CREMA - S’erano fermati per un panino, sulla strada di casa, al termine della serata trascorsa nei locali del Cremasco.

Ma la sosta in piazza Garibaldi, una manciata di minuti prima delle 6 di ieri mattina, è costata le chiavi dell’auto e tutti i soldi rimasti in tasca a due giovani di rientro nel Piacentino.

Sono stati affrontati da un gruppo di ragazzini, alcuni dei quali, stando almeno alla descrizione, di origine nordafricana. Hanno avvicinato le loro vittime col fare di chi ha voglia di litigare: «Cos’hai da guardare?». Ma l’intenzione era di rapinarli.

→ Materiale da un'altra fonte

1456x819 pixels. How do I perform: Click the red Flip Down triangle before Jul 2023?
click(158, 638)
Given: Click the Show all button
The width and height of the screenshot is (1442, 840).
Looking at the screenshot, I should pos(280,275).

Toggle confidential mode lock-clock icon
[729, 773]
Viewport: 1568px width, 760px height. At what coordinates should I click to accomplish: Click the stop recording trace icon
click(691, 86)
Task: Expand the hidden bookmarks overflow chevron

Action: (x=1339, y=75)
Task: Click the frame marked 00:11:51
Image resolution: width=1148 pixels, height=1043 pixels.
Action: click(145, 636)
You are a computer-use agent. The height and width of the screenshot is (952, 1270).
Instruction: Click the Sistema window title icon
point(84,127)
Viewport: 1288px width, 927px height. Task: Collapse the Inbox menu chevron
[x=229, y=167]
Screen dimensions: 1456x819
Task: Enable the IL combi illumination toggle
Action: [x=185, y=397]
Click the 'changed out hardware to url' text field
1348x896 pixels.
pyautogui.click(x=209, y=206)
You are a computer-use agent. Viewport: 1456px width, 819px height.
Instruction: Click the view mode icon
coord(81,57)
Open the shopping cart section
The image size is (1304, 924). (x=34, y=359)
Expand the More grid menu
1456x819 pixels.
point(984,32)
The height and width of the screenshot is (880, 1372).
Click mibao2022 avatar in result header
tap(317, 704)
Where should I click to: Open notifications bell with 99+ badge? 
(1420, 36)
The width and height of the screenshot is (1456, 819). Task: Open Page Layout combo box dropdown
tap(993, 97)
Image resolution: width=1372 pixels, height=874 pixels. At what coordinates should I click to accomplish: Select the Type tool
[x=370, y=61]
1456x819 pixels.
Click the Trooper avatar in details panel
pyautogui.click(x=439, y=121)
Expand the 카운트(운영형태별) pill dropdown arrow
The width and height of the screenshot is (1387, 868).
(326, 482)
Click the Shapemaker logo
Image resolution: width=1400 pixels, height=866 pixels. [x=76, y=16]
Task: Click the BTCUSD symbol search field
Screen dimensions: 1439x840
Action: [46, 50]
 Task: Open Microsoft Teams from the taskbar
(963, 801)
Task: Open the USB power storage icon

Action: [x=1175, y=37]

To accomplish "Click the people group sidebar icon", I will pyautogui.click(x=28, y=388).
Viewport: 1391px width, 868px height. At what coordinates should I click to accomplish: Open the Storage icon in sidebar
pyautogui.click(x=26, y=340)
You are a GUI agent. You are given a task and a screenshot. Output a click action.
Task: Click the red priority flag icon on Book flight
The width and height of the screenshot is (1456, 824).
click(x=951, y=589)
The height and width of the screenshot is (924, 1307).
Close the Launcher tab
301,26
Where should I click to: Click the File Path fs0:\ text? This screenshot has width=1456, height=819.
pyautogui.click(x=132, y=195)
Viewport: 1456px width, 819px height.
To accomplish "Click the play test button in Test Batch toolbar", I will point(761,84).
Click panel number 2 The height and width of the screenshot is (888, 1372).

E sarebbe stato chiaro di lì a qualche istante, quando sono iniziati i pugni e i calci. L’obiettivo erano i contanti e dopo un parapiglia di qualche istante, il ‘branco’ è riuscito a ottenerli. Nello specifico, all’incirca duecento euro. Ma non solo. Perché, come detto, i giovanissimi se ne sono andati pure con le chiavi della vettura, lasciando di fatto bloccati i due amici.

Giusto il tempo di dare l’allarme e a Porta Serio si è precipitato l’equipaggio di un’ambulanza. Di fatto, contusioni a parte, gli aggrediti sono stati trovati in buone condizioni. Nel mentre, in piazza è arrivata anche una pattuglia della squadra volante della polizia.

Ma chi ha commesso la rapina è stato rapidissimo nello svanire, probabilmente imboccando il vicino ingresso del parco di piazzale delle Rimembranze.

Saranno le immagini riprese dalle telecamere della videosorveglianza della zona, come già accaduto in passato, a rappresentare ora il punto di partenza nelle indagini.

E nell’arco di sole tre settimane, si tratta del terzo episodio simile in città: negli ultimi giorni di dicembre, a essere derubato anche delle scarpe, dopo essere stato preso a pugni in via Gaeta, era stato un 26enne.

Mentre la sera della vigilia di San Silvestro era toccato a due studenti 14enni: minacciati con un coltello, gli erano stati strappati di mano i cellulari.